TASK STATEMENT> Please rewrite the rows from the line containing "Describe the element at coordinates (554, 270)" through the line containing "coordinates (14, 365).", replacing "element" with "item" and leaving everything else unchanged.

━━━ INPUT MATERIAL

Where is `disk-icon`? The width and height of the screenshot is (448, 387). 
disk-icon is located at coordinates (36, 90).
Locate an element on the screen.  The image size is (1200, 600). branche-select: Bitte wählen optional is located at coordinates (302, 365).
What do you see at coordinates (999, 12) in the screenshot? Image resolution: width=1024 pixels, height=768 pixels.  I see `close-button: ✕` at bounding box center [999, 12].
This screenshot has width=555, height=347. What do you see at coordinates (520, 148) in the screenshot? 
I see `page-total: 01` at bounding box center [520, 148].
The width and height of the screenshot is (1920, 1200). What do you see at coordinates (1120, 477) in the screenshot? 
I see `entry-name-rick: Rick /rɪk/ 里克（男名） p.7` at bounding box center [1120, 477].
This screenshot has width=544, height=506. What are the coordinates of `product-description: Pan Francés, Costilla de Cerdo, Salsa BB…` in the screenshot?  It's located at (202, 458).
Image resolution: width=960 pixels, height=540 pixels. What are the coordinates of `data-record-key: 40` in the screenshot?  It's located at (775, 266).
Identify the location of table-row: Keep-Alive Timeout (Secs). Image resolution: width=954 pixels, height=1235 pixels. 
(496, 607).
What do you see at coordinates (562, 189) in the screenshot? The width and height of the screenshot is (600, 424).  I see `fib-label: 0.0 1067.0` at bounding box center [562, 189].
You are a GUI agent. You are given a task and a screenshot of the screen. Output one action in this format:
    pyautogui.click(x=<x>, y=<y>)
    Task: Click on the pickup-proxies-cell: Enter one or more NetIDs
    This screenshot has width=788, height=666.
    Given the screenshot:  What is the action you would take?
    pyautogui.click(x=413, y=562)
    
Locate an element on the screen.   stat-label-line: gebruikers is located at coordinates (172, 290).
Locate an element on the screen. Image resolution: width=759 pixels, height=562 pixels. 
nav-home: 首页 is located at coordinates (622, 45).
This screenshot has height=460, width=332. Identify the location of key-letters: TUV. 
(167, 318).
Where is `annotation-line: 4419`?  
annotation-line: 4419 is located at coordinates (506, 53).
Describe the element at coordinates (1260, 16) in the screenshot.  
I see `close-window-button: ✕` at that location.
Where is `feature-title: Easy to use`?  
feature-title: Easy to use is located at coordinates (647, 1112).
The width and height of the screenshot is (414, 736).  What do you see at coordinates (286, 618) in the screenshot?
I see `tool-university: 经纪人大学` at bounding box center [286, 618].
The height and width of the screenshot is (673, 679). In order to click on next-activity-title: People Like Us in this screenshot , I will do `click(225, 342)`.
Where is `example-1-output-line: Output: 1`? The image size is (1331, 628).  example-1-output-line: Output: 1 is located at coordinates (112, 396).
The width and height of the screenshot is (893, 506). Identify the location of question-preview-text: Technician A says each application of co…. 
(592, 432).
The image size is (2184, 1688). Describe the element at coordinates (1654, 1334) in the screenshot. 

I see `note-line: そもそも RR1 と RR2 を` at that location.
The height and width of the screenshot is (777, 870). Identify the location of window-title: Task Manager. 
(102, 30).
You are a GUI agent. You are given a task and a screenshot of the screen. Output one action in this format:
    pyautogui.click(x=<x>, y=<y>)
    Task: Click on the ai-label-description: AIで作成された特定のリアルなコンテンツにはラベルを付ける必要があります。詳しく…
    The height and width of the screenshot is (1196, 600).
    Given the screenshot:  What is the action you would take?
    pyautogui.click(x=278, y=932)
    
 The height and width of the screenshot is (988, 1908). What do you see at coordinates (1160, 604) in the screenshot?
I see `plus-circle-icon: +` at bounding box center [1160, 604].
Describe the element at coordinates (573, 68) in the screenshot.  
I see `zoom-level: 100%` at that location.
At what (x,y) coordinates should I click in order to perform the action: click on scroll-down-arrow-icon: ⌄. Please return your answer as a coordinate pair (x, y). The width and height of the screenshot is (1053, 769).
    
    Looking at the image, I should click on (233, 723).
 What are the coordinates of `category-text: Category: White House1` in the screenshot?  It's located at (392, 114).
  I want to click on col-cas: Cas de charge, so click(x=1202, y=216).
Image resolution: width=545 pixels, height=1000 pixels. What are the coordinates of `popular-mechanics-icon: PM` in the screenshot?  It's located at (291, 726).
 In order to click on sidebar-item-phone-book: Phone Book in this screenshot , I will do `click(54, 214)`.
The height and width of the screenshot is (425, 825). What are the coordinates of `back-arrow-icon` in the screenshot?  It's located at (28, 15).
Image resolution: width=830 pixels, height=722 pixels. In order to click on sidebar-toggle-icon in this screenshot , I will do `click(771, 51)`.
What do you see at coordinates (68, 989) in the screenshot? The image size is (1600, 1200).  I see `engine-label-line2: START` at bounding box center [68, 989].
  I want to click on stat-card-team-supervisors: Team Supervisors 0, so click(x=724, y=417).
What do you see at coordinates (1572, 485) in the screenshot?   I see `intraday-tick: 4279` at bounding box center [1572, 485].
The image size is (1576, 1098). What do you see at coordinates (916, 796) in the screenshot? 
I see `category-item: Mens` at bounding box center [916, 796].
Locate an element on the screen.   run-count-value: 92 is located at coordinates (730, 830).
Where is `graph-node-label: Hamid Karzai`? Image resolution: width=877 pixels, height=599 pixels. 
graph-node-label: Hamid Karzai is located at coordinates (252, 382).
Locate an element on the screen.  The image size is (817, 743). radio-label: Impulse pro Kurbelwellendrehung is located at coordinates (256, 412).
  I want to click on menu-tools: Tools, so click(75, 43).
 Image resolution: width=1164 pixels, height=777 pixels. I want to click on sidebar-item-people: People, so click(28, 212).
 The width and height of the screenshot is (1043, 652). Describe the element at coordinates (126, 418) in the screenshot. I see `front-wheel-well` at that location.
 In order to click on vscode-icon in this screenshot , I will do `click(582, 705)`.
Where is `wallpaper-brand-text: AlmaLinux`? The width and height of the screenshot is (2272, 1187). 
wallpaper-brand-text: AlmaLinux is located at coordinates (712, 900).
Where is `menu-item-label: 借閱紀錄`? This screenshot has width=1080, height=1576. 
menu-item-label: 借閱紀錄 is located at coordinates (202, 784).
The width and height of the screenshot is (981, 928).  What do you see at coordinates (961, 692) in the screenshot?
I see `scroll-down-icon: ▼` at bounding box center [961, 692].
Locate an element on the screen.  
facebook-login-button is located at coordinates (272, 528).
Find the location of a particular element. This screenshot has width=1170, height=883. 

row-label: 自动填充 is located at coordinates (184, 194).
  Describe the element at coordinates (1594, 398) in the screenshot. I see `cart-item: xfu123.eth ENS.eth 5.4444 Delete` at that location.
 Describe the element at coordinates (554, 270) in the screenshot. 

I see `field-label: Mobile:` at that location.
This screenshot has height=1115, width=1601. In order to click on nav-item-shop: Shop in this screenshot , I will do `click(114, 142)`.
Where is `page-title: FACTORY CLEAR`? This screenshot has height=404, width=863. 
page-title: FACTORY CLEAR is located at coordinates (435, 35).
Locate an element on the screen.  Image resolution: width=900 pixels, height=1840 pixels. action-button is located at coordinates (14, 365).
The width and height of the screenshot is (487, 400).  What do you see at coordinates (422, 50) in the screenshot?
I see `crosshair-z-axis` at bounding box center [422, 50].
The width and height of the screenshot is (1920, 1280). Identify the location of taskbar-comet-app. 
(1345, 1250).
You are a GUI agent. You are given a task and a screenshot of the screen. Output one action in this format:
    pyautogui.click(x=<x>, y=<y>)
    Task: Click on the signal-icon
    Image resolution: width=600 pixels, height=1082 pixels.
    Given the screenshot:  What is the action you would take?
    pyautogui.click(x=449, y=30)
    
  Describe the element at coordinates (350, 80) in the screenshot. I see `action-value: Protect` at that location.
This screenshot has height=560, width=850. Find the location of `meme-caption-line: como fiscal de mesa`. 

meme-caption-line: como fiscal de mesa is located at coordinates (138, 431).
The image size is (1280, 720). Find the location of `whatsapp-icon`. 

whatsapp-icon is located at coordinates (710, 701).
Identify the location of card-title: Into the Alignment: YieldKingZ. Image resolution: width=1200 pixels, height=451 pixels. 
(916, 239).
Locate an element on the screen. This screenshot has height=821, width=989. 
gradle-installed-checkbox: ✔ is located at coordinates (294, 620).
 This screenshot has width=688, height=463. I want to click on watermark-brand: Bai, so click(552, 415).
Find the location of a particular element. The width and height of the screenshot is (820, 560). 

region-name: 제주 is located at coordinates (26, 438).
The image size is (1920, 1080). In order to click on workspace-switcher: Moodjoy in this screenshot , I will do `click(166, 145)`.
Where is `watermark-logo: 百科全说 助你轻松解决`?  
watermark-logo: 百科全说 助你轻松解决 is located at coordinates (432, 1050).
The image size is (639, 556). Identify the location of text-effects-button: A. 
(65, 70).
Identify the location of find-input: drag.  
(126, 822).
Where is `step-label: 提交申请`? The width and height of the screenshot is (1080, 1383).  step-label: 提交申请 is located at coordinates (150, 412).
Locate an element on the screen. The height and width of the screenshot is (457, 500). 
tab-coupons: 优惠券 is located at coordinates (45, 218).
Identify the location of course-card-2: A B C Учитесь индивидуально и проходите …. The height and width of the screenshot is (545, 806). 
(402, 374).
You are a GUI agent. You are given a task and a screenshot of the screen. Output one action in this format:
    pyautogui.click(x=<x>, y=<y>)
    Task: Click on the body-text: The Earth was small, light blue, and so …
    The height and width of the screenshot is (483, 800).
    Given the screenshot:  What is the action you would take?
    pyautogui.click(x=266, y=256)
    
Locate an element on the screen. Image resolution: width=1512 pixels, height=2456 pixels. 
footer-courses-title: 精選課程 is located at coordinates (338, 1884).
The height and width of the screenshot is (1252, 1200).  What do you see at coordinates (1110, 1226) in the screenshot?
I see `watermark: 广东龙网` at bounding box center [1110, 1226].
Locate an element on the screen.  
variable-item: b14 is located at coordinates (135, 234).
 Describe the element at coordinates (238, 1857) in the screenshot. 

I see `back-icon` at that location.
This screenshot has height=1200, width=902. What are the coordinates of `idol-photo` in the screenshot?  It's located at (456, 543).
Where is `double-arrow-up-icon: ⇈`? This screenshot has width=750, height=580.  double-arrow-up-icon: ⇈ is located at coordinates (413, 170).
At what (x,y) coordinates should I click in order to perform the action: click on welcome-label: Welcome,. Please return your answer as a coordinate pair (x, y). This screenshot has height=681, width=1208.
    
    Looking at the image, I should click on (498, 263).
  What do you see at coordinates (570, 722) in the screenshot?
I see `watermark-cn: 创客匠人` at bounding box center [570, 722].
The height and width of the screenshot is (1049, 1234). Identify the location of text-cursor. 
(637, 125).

━━━━━━

ANSWER TO THE EXERCISE>
 Describe the item at coordinates (554, 270) in the screenshot. 

I see `field-label: Mobile:` at that location.
This screenshot has height=1115, width=1601. In order to click on nav-item-shop: Shop in this screenshot , I will do `click(114, 142)`.
Where is `page-title: FACTORY CLEAR`? This screenshot has height=404, width=863. 
page-title: FACTORY CLEAR is located at coordinates (435, 35).
Locate an item on the screen.  Image resolution: width=900 pixels, height=1840 pixels. action-button is located at coordinates (14, 365).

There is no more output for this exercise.